The Third Element: The Power & Nature of Behavior by Lewis Baumander

Behavior more often than not is the most honest “tell” that reveals what we are feeling and thinking without us uttering a word. It reinforces what we are saying or betrays us. We often decide whether someone is lying to us or telling the truth on the basis of observation. Our very safety and well-being depends on how swiftly we can read another’s behavior. Over the span of human history literally thousands of behaviors and gestures have evolved and imprinted themselves into our genetic coding. This guarantees our ability to communicate with one another. Language may be localized, but behavior is universal. 
Crudely, there are two kinds of human behavior. One is called iconic, and the other is called symbolic or representational.
Iconic behavior is universal. 
It affects us deeply and emotionally in a primal way. We experience it chemically. These human behaviors are universally understood independent of language, culture or context. It doesn’t matter what point in history you came from, what language you speak, what race or culture you belong or belonged to there are certain behaviors that are universal.

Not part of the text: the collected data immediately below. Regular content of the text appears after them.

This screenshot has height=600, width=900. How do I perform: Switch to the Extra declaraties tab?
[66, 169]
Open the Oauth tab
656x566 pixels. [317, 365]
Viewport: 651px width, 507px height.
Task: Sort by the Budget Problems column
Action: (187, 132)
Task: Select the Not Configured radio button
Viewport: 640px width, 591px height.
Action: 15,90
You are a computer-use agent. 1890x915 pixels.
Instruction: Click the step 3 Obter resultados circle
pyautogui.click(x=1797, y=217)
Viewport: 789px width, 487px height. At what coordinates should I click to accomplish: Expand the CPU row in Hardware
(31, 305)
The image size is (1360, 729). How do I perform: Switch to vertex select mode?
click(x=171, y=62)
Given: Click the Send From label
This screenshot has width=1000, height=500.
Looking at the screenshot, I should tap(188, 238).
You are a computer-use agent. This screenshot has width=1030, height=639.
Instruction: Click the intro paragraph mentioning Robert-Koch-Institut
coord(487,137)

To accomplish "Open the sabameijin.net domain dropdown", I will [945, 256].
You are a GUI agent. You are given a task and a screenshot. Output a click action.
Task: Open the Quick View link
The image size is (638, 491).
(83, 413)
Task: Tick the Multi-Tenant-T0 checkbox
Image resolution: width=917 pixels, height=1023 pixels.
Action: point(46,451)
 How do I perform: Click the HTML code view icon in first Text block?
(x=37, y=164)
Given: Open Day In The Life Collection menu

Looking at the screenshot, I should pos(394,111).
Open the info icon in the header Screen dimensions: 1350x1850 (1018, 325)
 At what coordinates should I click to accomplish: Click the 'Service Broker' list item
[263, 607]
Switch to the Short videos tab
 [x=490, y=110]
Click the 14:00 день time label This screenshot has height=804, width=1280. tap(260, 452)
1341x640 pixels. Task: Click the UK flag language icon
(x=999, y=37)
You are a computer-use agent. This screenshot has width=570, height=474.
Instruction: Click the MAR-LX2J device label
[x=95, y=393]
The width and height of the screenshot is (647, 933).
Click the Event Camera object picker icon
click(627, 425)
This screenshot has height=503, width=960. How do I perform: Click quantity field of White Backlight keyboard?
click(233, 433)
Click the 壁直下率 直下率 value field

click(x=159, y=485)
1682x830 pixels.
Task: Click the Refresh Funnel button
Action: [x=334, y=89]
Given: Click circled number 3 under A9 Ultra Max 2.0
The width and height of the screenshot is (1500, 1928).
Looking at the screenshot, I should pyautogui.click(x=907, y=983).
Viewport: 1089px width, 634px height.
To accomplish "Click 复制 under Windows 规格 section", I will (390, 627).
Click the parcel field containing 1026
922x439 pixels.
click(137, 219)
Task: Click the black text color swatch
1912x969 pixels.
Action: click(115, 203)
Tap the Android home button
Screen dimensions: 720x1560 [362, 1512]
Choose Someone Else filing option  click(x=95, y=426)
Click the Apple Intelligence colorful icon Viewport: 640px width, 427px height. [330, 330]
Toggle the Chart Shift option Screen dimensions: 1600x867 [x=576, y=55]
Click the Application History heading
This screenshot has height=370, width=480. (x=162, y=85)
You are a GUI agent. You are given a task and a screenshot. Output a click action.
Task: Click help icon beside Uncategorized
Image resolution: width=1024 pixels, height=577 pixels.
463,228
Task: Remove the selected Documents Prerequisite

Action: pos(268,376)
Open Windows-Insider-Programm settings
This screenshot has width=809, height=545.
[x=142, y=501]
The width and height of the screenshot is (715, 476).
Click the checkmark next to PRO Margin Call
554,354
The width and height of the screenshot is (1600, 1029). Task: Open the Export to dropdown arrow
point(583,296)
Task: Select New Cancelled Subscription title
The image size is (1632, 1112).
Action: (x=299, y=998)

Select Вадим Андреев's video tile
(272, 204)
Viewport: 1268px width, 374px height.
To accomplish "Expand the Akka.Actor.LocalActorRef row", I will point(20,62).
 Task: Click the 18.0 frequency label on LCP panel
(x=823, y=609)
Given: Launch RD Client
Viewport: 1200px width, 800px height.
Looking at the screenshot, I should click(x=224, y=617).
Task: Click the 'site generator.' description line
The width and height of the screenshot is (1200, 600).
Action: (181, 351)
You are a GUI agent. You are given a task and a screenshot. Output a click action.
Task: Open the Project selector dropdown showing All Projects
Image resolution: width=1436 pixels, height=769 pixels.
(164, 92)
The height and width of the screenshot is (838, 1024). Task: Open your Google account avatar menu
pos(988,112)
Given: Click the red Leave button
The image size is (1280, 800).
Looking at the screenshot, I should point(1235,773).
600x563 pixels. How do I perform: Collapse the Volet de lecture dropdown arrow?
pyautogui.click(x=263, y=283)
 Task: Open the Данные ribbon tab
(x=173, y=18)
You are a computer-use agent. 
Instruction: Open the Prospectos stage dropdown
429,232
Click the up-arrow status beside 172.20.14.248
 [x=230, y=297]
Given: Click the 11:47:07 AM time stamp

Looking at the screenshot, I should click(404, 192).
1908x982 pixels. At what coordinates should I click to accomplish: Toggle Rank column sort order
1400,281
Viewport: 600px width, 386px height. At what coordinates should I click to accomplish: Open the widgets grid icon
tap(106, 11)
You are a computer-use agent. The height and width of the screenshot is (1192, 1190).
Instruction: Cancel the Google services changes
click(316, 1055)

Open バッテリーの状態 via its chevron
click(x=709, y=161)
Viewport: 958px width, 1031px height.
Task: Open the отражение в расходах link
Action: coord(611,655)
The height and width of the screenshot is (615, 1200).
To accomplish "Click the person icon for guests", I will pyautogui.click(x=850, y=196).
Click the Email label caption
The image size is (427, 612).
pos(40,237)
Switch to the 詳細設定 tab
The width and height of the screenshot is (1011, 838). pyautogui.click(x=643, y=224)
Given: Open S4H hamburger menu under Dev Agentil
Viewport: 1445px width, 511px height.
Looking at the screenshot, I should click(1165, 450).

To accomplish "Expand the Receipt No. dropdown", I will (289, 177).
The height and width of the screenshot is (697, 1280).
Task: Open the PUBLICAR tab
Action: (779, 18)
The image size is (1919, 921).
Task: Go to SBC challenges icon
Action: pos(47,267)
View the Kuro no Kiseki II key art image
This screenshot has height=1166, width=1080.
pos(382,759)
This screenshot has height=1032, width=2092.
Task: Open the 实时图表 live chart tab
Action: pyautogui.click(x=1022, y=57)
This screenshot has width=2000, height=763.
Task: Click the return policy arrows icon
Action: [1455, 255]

There’s no defense against an iconic behavior. You can reject it and say to yourself “wait that’s not true,” but it will affect you chemically for a split second. As mentioned above there are 1000s and 1000s of these behaviors and gestures. 
Symbolic behavior or representational behavior changes over time. 
Eventually, symbolic behavior will become universal. For example, raising the middle finger skyward (often referred to as “flipping the bird”). This gesture is pretty iconic now. However there was a time in history when this was symbolic. After a battle, (back when bows and arrows were a mean weapons of mass destruction) the winning side would cut off that middle finger of all the dead archers and send those fingers to the opposing King. So one of the symbolic gestures of an Archer (before they shot their first arrow) was to present their middle finger in the direction of the enemy. Symbolically saying “Still got it. Fuck you!”

Sometimes the meaning of a symbolic behavior or gesture change over time. For Example the “V” sign created by raising the first 2 fingers was symbolic of victory. It was a war symbol. When my father in law(he was an RF pilot) got off his Lancaster Bomber he would raise his 2 fingers as a sign of Victory. My generation turned it into a peace symbol. But be careful in parts of Europe when you reverse it, it will be perceived as a very rude gesture.
What does this have to do with acting?
A great deal! If you can master the use of iconic behavior’s you will start to be able to affect Casting. Like you they are not immune to being impacted by a well-placed and character appropriate iconic behavior. We also have science to back us up here: Muscle Memory and Mirroring Neurons The committed engagement to certain behaviors or gestures will produce a chemical response within you and others. Simply put Emotion is trapped in muscle. Behaviors or gestures will trigger emotional responses and because we have Mirroring Neurons it will trigger associations in others.

When it pertains to symbolic or representational behavior your physical choices may mean different things at different times in history or in different cultures. I can remember a particular casting director. Who was casting a period TV series. It was set in Elizabethan England. She was most annoyed that a lot of young women would come in for roles of sophisticated ladies of the court with hands on hips. They stood with poor posture hips slightly thrust to the left. She told a number of them “you’re a lady of the court, not a barmaid.

A woman stood with that kind of thrusting of one hip, with a hands-on-hips is a contemporary symbol of a bad-ass woman but in Elizabethan England that’s called the prostitute or barmaid.

If you could start to master or become a student of Iconic and Symbolic behaviors and gestures and start to understand when and how to use them, it will make a huge difference to how you could communicate to an audience or casting.